What is expected
Once the pictures have been set aside, copy every remaining entry exactly.

Source information
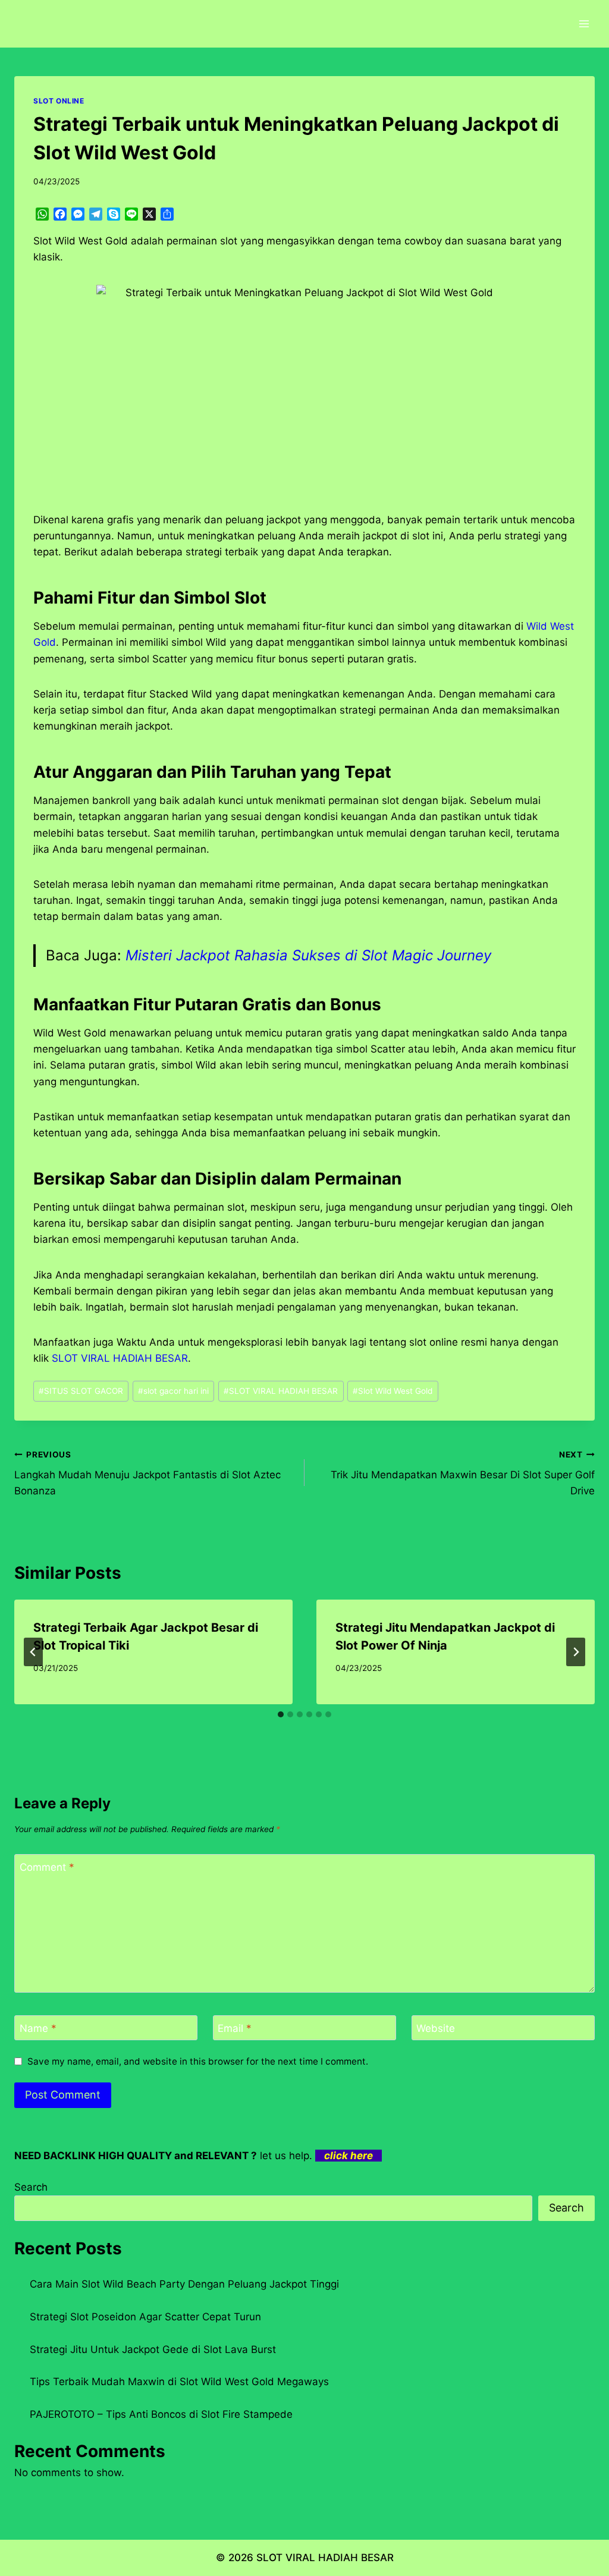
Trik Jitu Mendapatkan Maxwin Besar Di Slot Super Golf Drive (463, 1473)
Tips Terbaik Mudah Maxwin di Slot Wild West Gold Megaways (179, 2381)
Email (235, 2028)
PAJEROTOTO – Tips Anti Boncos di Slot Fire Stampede (161, 2414)
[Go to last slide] (33, 1652)
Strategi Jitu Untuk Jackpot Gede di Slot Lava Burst (153, 2349)
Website (435, 2028)
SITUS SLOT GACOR (81, 1391)
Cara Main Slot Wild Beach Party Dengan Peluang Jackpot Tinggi (184, 2284)
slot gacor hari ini (173, 1391)
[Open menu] (584, 23)
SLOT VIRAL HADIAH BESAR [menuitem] (120, 1358)
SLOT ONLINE (58, 100)
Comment (47, 1867)
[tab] (281, 1714)
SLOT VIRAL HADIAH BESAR (281, 1391)
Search (31, 2187)
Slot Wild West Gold (392, 1391)
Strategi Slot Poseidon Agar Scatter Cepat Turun (145, 2317)
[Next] (575, 1652)
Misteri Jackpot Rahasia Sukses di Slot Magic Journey (308, 955)
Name (38, 2028)
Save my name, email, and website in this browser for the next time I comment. (197, 2061)
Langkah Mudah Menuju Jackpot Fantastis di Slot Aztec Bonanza (147, 1473)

Task answer
Trik Jitu Mendapatkan Maxwin Besar Di Slot Super Golf Drive (463, 1473)
Tips Terbaik Mudah Maxwin di Slot Wild West Gold Megaways (179, 2381)
Email (235, 2028)
PAJEROTOTO – Tips Anti Boncos di Slot Fire Stampede (161, 2414)
[Go to last slide] (33, 1652)
Strategi Jitu Untuk Jackpot Gede di Slot Lava Burst (153, 2349)
Website (435, 2028)
SITUS SLOT GACOR (81, 1391)
Cara Main Slot Wild Beach Party Dengan Peluang Jackpot Tinggi (184, 2284)
slot gacor hari ini (173, 1391)
[Open menu] (584, 23)
SLOT VIRAL HADIAH BESAR [menuitem] (120, 1358)
SLOT ONLINE (58, 100)
Comment (47, 1867)
[tab] (281, 1714)
SLOT VIRAL HADIAH BESAR (281, 1391)
Search (31, 2187)
Slot Wild West Gold (392, 1391)
Strategi Slot Poseidon Agar Scatter Cepat Turun (145, 2317)
[Next] (575, 1652)
Misteri Jackpot Rahasia Sukses di Slot Magic Journey (308, 955)
Name (38, 2028)
Save my name, email, and website in this browser for the next time I comment. (197, 2061)
Langkah Mudah Menuju Jackpot Fantastis di Slot Aztec Bonanza (147, 1473)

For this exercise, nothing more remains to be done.